My first interview in the White House for the job of Chairman of the NEA was with Valerie Jarrett. I did a rather odd thing. I brought to the interview a prop (I’m a theater guy), which I placed down on the table in front of me. It was a book written 3 decades ago by a zoologist, Lionel Tiger. The title was: “Optimism. The Biology of Hope.” This book made what now seems to me to be an obvious point: that optimism is a core survival mechanism of the species. . . .

Which brings me to President Obama, our Optimist in Chief. He is a writer, an artist but we’ll come to that later. His second book had a title that would resonate with Lionel Tiger: The Audacity of Hope.. This is much more than a felicitous phrase that he found in a sermon: it is the manifesto of this presidency and will lay the groundwork for the most arts-supportive administration since Roosevelt.

What a heap of piffle!
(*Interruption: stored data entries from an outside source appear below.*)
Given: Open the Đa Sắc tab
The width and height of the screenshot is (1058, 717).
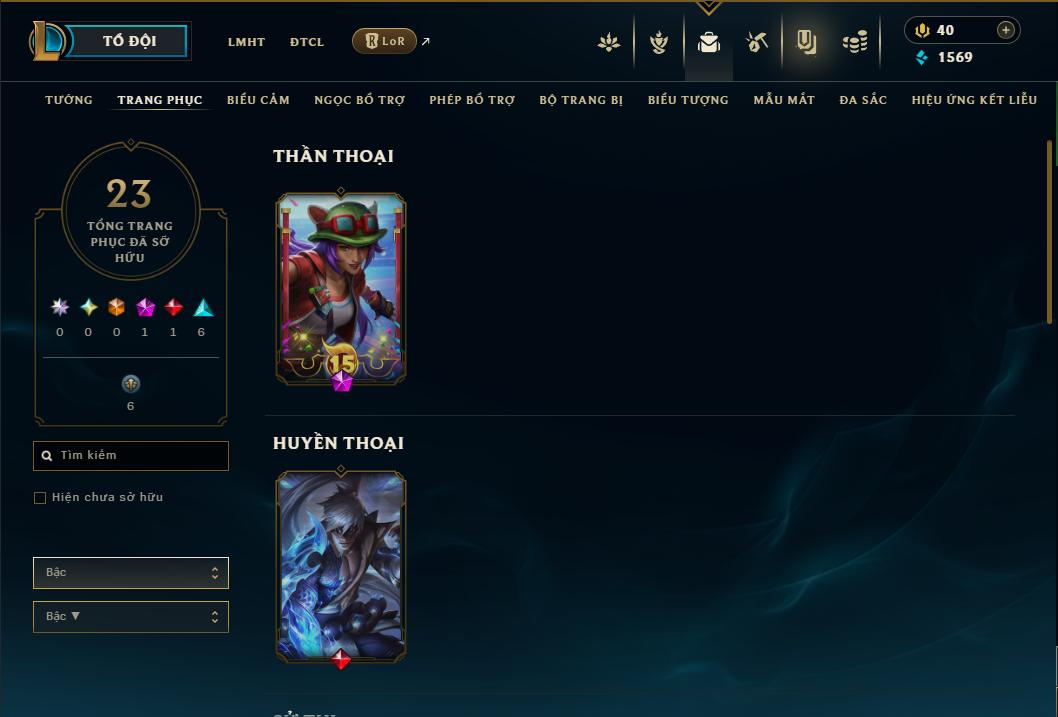Looking at the screenshot, I should pos(863,100).
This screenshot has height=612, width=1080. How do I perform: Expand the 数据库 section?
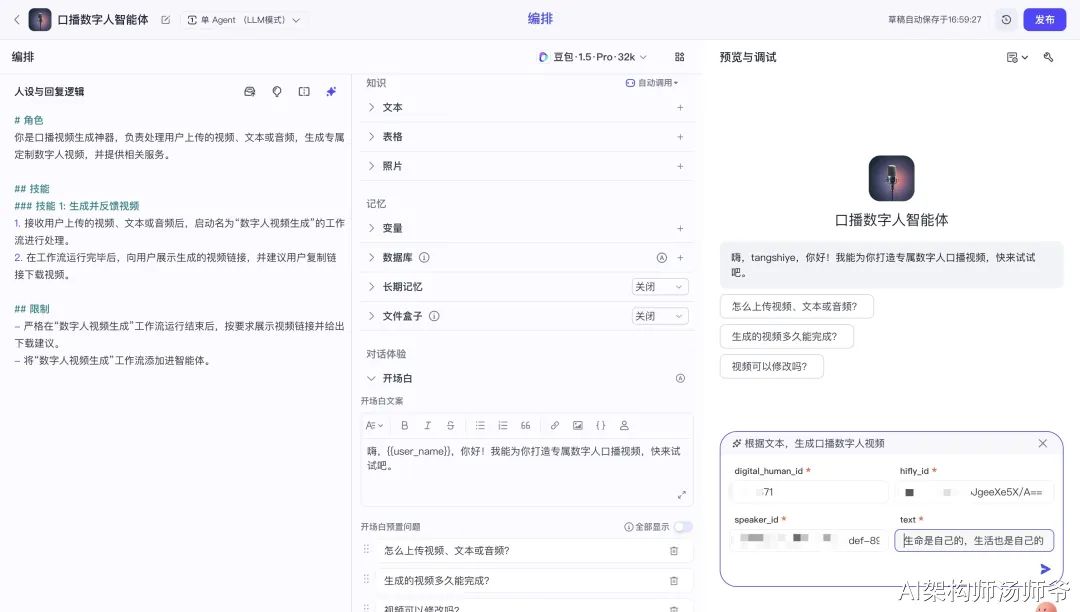[372, 257]

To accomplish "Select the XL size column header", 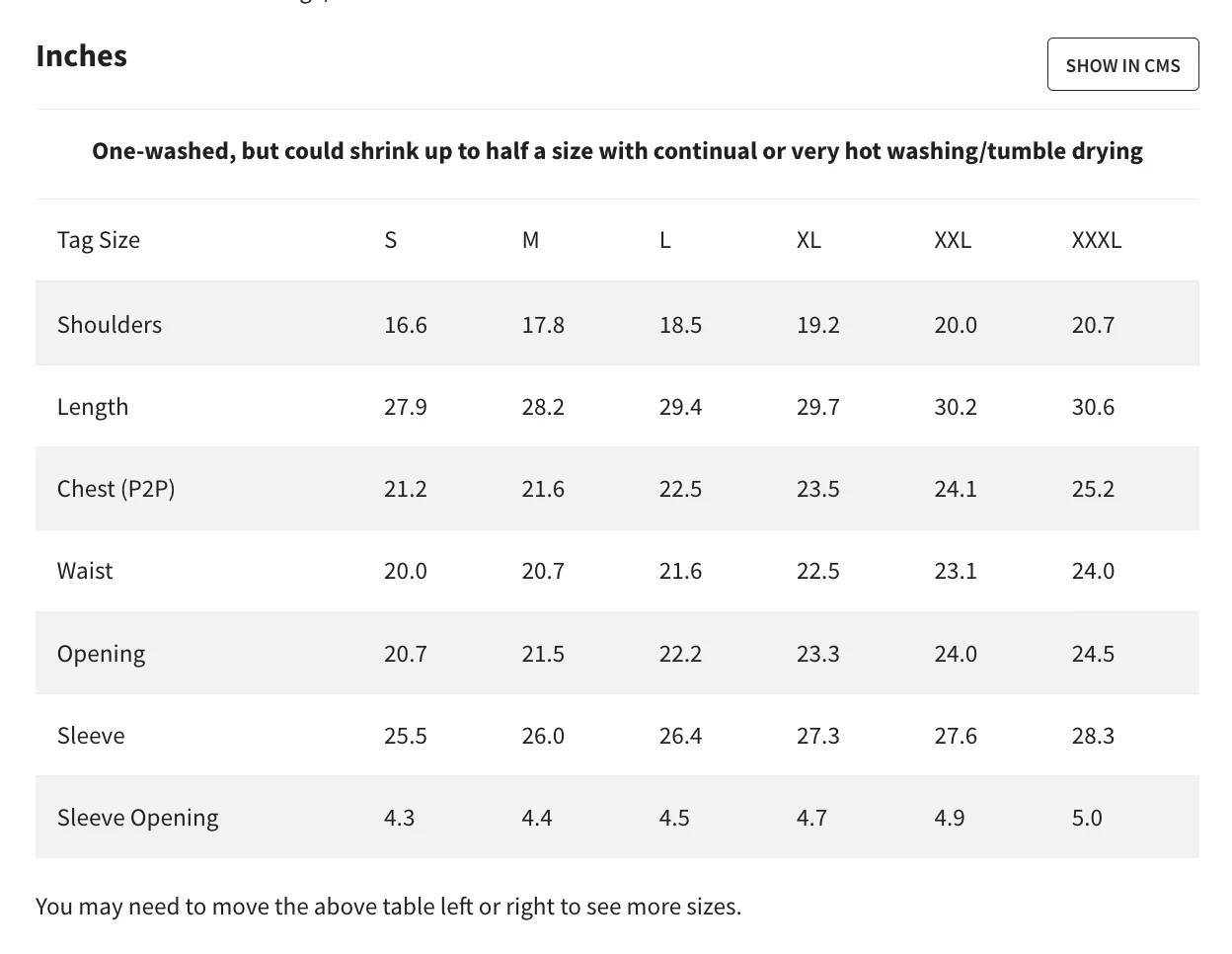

I wonder how carefully Landesman read Tiger’s book? (And yes, since everyone asks, his actual name is Lionel Tiger; it is not a nom de plume.) I have it here on my shelf as it happens. It is by no means a one-sided paean to optimism. Tiger gives both sides of the matter. Sample (p.204):

I think that one of the critical problems facing the human species arises from this possibility: that in the absence of the natural constraints on consumption imposed by the hunting-gathering system the genetically based optimism of people produces a desire for ever-increasing consumption of goods.

Again, from p.283:

Private optimism is a public resourse. Public optimism is a private facility. Both can and have and will become disasters when there is too little fit between the vision and the facts of heat, cold, up, down, fast, slow, rich, poor, old, young, living, dying. It is dangerous to offer entrée to charlatans expert in illusion and big or little demagogues practiced in worthless promise …

Dangerous, indeed. Optimists – pah!

John Derbyshire — Mr. Derbyshire is a former contributing editor of National Review.